== ACTIVITY ==
Search the data for the string "agent" and gather each line it is in.

== INPUT DATA ==
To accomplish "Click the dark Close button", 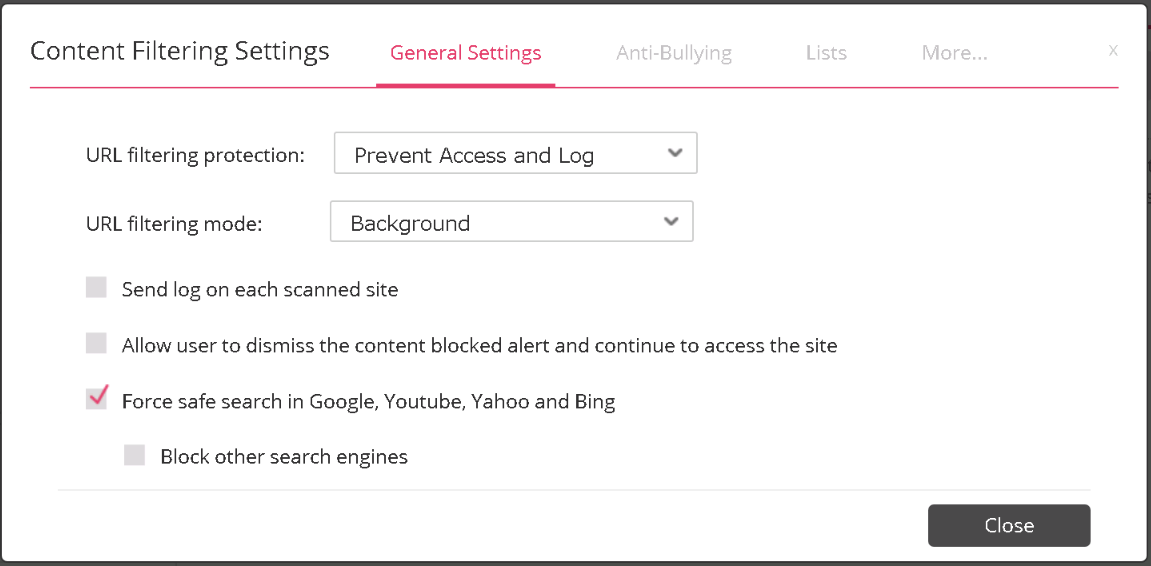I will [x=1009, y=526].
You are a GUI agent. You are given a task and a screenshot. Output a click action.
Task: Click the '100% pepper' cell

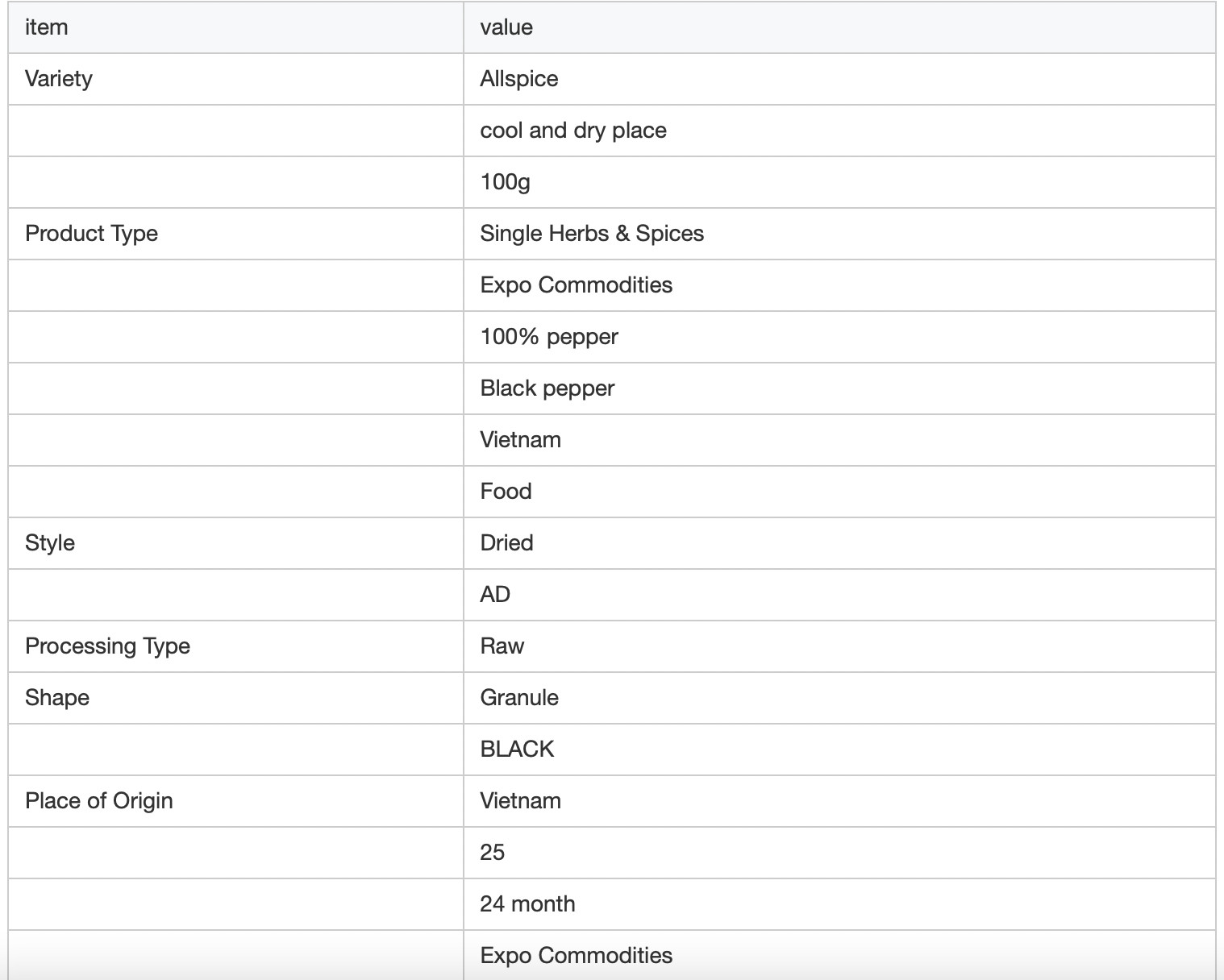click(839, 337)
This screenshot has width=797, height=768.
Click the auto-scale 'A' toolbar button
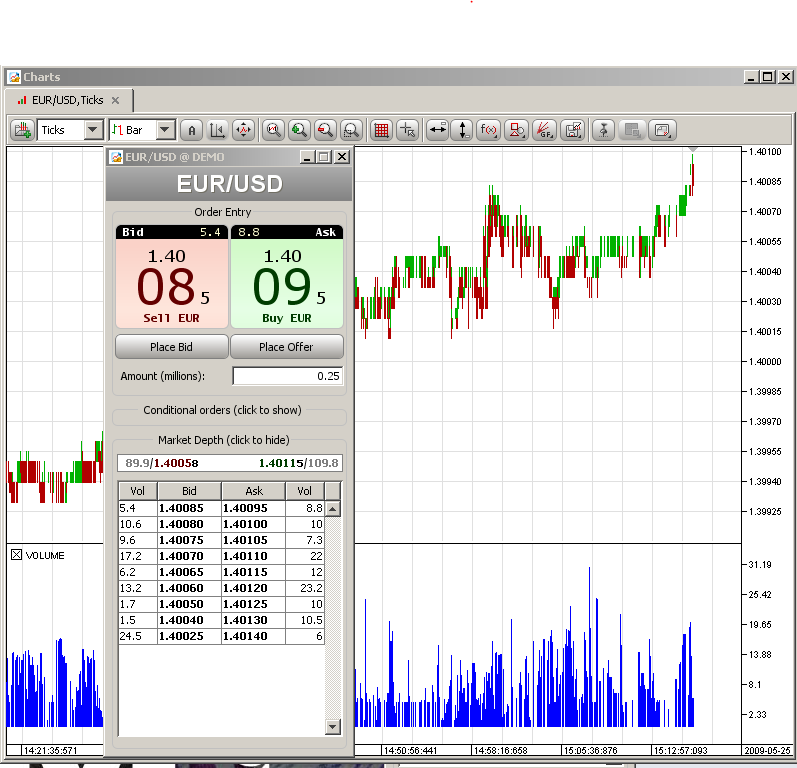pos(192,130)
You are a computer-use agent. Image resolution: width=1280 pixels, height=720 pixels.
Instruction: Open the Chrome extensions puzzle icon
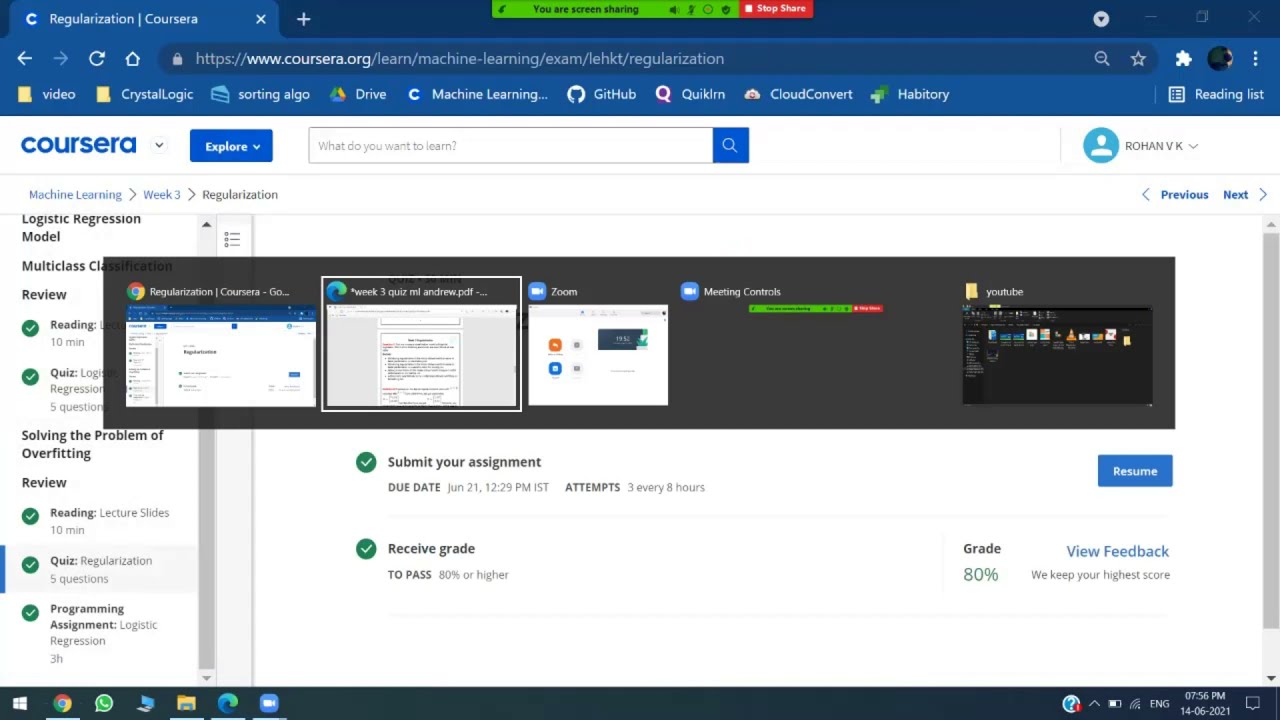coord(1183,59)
---
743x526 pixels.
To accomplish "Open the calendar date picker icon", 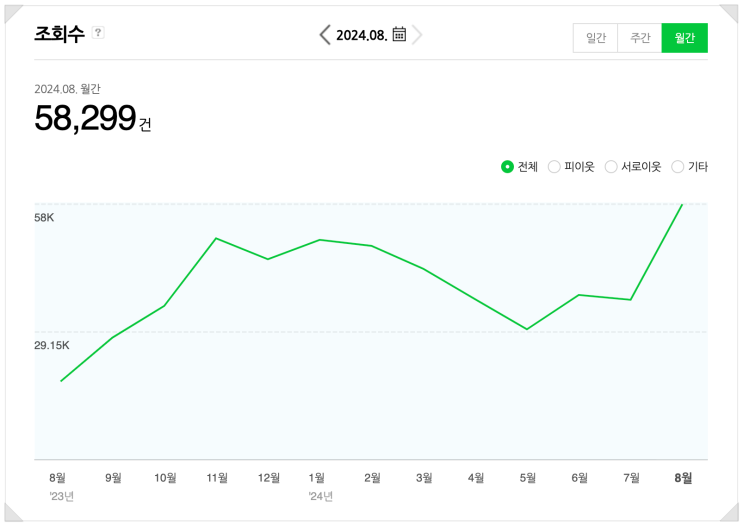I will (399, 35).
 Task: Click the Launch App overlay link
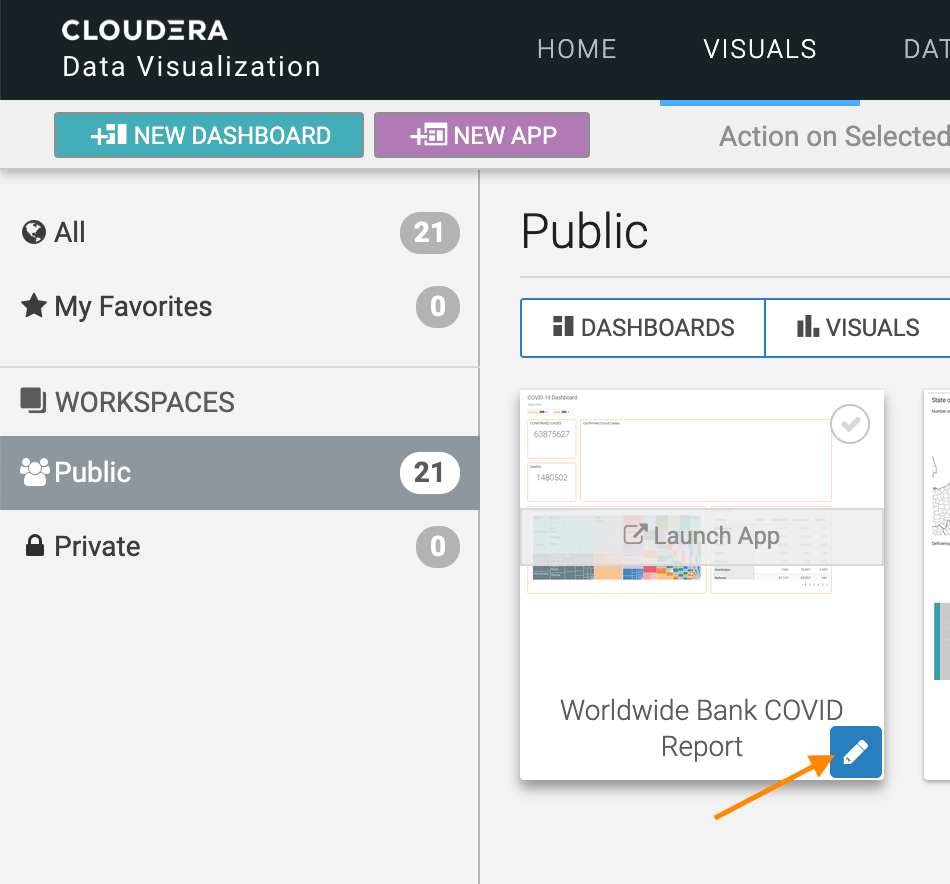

== ANSWER FOR THE TASK ==
You are a GUI agent. You are given a task and a screenshot. Output a click action.
You are a computer-use agent. Image resolution: width=1280 pixels, height=720 pixels.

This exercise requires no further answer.